— What you have to do —
An identical reprint of the entire listing below is expected.

— Exercise data —
★ ★ ★ ★ ★ ★ ★

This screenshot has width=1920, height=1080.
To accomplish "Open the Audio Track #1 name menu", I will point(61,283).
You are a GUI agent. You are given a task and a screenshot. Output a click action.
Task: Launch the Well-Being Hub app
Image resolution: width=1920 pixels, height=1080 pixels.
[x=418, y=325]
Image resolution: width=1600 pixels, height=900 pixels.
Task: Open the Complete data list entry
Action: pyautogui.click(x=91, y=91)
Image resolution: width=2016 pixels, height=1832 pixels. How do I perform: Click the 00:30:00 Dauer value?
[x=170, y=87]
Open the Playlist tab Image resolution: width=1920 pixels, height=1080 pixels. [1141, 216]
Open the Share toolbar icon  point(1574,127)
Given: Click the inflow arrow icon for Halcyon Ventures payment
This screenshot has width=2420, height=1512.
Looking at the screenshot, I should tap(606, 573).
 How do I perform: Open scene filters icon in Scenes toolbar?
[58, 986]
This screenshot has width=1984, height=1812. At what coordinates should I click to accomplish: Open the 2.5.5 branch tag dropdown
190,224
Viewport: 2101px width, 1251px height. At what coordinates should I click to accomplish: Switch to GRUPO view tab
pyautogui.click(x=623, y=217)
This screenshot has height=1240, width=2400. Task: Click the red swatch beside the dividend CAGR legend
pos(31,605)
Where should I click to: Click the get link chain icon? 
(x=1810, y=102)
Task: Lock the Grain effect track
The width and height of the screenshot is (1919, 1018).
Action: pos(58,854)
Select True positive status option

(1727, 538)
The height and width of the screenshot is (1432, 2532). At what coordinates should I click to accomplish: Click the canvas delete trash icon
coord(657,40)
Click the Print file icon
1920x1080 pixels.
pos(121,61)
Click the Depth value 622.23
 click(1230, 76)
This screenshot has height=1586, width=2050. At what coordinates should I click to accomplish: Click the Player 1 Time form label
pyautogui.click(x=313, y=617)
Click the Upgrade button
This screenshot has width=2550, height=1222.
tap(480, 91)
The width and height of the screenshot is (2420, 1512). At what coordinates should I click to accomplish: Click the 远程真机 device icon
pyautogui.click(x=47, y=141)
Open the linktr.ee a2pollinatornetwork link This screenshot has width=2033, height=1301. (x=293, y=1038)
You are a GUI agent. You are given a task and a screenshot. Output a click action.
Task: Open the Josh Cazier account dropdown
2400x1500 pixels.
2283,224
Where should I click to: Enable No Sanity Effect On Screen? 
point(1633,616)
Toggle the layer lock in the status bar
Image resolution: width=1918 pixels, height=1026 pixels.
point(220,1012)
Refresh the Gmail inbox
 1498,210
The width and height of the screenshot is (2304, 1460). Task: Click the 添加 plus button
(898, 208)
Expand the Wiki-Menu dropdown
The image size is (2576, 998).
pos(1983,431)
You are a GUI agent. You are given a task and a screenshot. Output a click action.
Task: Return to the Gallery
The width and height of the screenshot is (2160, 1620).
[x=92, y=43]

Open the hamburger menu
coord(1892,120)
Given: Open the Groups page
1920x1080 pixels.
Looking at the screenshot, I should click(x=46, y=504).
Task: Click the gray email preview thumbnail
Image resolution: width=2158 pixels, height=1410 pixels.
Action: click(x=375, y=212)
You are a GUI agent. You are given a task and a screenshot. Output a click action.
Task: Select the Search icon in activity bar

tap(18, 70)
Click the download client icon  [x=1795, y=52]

★ ★ ★ ★ ★ ★ ★

— Solution to this task —
This screenshot has width=1920, height=1080.
To accomplish "Open the Audio Track #1 name menu", I will point(61,283).
You are a GUI agent. You are given a task and a screenshot. Output a click action.
Task: Launch the Well-Being Hub app
Image resolution: width=1920 pixels, height=1080 pixels.
[x=418, y=325]
Image resolution: width=1600 pixels, height=900 pixels.
Task: Open the Complete data list entry
Action: pyautogui.click(x=91, y=91)
Image resolution: width=2016 pixels, height=1832 pixels. How do I perform: Click the 00:30:00 Dauer value?
[x=170, y=87]
Open the Playlist tab Image resolution: width=1920 pixels, height=1080 pixels. [1141, 216]
Open the Share toolbar icon  point(1574,127)
Given: Click the inflow arrow icon for Halcyon Ventures payment
This screenshot has width=2420, height=1512.
Looking at the screenshot, I should tap(606, 573).
 How do I perform: Open scene filters icon in Scenes toolbar?
[58, 986]
This screenshot has width=1984, height=1812. At what coordinates should I click to accomplish: Open the 2.5.5 branch tag dropdown
190,224
Viewport: 2101px width, 1251px height. At what coordinates should I click to accomplish: Switch to GRUPO view tab
pyautogui.click(x=623, y=217)
This screenshot has height=1240, width=2400. Task: Click the red swatch beside the dividend CAGR legend
pos(31,605)
Where should I click to: Click the get link chain icon? 
(x=1810, y=102)
Task: Lock the Grain effect track
The width and height of the screenshot is (1919, 1018).
Action: pos(58,854)
Select True positive status option

(1727, 538)
The height and width of the screenshot is (1432, 2532). At what coordinates should I click to accomplish: Click the canvas delete trash icon
coord(657,40)
Click the Print file icon
1920x1080 pixels.
pos(121,61)
Click the Depth value 622.23
 click(1230, 76)
This screenshot has height=1586, width=2050. At what coordinates should I click to accomplish: Click the Player 1 Time form label
pyautogui.click(x=313, y=617)
Click the Upgrade button
This screenshot has width=2550, height=1222.
tap(480, 91)
The width and height of the screenshot is (2420, 1512). At what coordinates should I click to accomplish: Click the 远程真机 device icon
pyautogui.click(x=47, y=141)
Open the linktr.ee a2pollinatornetwork link This screenshot has width=2033, height=1301. (x=293, y=1038)
You are a GUI agent. You are given a task and a screenshot. Output a click action.
Task: Open the Josh Cazier account dropdown
2400x1500 pixels.
2283,224
Where should I click to: Enable No Sanity Effect On Screen? 
point(1633,616)
Toggle the layer lock in the status bar
Image resolution: width=1918 pixels, height=1026 pixels.
point(220,1012)
Refresh the Gmail inbox
 1498,210
The width and height of the screenshot is (2304, 1460). Task: Click the 添加 plus button
(898, 208)
Expand the Wiki-Menu dropdown
The image size is (2576, 998).
pos(1983,431)
You are a GUI agent. You are given a task and a screenshot. Output a click action.
Task: Return to the Gallery
The width and height of the screenshot is (2160, 1620).
[x=92, y=43]

Open the hamburger menu
coord(1892,120)
Given: Open the Groups page
1920x1080 pixels.
Looking at the screenshot, I should click(x=46, y=504).
Task: Click the gray email preview thumbnail
Image resolution: width=2158 pixels, height=1410 pixels.
Action: click(x=375, y=212)
You are a GUI agent. You are given a task and a screenshot. Output a click action.
Task: Select the Search icon in activity bar

tap(18, 70)
Click the download client icon  [x=1795, y=52]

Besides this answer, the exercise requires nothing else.